The data indicated that EVs without fusogenic protein didn’t show functional intracellular delivery of CRE. Display of Syncytin-1 or a binding moiety (i.e. HER2afb) to a cell membrane protein (i.e. HER2) alone didn’t show significant improvement either. Codisplay of HER2afb (HER2-Lamp2b) with Syncytin-1 showed a substantial increase in CRE editing. This result indicated that Syncytin-1 can also work with a binding moiety to HER2 (HER2afb) in a synergistic way to increase EV intracellular delivery.

Table 10: Co-transfection protocol of pJSV002 derived plasmids

Table 11. Synergistic effect on intracellular delivery from the co-display of Syncytin-1 and a HER2 affibody (HER2afb) in EVs

I

While certain features of the invention have been illustrated and described herein, many modifications, substitutions, changes, and equivalents will now occur to those of ordinary skill in the art. It is, therefore, to be understood that the appended claims are intended to cover all such modifications and changes as fall within the true spirit of the invention.

Claims

1. An isolated extracellular vesicle (EV) comprising: i) a fusogenic protein, ii) a binding moiety to a cell membrane protein, and, iii) a molecule of interest, wherein the fusogenic protein and the binding moiety are displayed on the EV separately.

2. The EV according to claim 1 , which is selected from the group consisting of an exosome, a microvesicle, an ectosome, a virosome, a microparticle and an oncosome.

3. The EV according to claim 1 , wherein the fusogenic protein is an exogenous viral fusogenic protein.
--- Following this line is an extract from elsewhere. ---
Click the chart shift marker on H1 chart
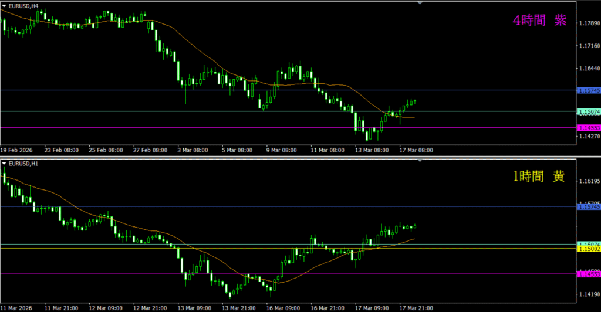The width and height of the screenshot is (601, 312). point(420,160)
4. The EV according to claim 3, wherein the viral fusogenic protein is a vesicular stomatitis virus glycoprotein (VSVG) or an envelope glycoprotein of Lymphocytic choriomeningitis virus (LCMV_Gp), or a mutant thereof.
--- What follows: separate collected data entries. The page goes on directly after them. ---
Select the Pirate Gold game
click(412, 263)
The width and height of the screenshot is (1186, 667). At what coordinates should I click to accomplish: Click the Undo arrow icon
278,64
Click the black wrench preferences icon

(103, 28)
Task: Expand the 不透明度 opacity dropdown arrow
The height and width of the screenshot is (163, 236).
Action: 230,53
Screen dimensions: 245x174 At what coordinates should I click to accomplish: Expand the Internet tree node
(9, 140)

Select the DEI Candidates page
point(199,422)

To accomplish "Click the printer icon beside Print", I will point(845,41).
5. The EV according to claim 1 , wherein the fusogenic protein is an endogenous fusogenic protein.

6. The EV according to claim 5, wherein the fusogenic protein is an endogenous viral fusogenic protein.

7. The EV according to claim 5, wherein the endogenous viral fusogenic protein is syncytin- 1 or a mutant thereof.

8. The EV according to claim 1 , wherein the membrane protein is a membrane receptor, e.g. a membrane receptor internalized by endocytosis.

9. The EV according to claim 8, wherein the membrane receptor is selected from the group consisting of a transferrin receptor (TFR), a low density lipoprotein receptor (LDLR), a neonatal Fc receptor (FcRn), an epidermal growth factor receptor (EGFR), a human epidermal growth factor receptor 2 (HER2), an asialoglycoprotein receptor (ASGPR), chemokine receptor, and riboflavin transporters (RFVT) .

10. The EV according to any one of claims 1-9, wherein the binding moiety is protein, peptide, antibody or an antigen binding fragment thereof, affibody, nanobody, aptamer, DNA, RNA, lipid, or carbohydrate.

11. The EV according to any one of claims 1-9, wherein the binding moiety is displayed on the surface of the EV.

12. The EV according to claim 11 , wherein the binding moiety is displayed on the external surface of the EV through an EV’s transmembrane moiety, e.g. Lamp2b.

13. A pharmaceutical composition comprising an EV according to any one of claims 1-12, and a pharmaceutically acceptable excipient.

14. A method of delivering a molecule of interest to a recipient cell, the method comprising contacting the recipient cell with an effective amount of an EV according to any one of claims 1-12.

15. A cell capable of heterologously expressing a fusogenic protein, a binding moiety to a cell membrane protein and a molecule of interest.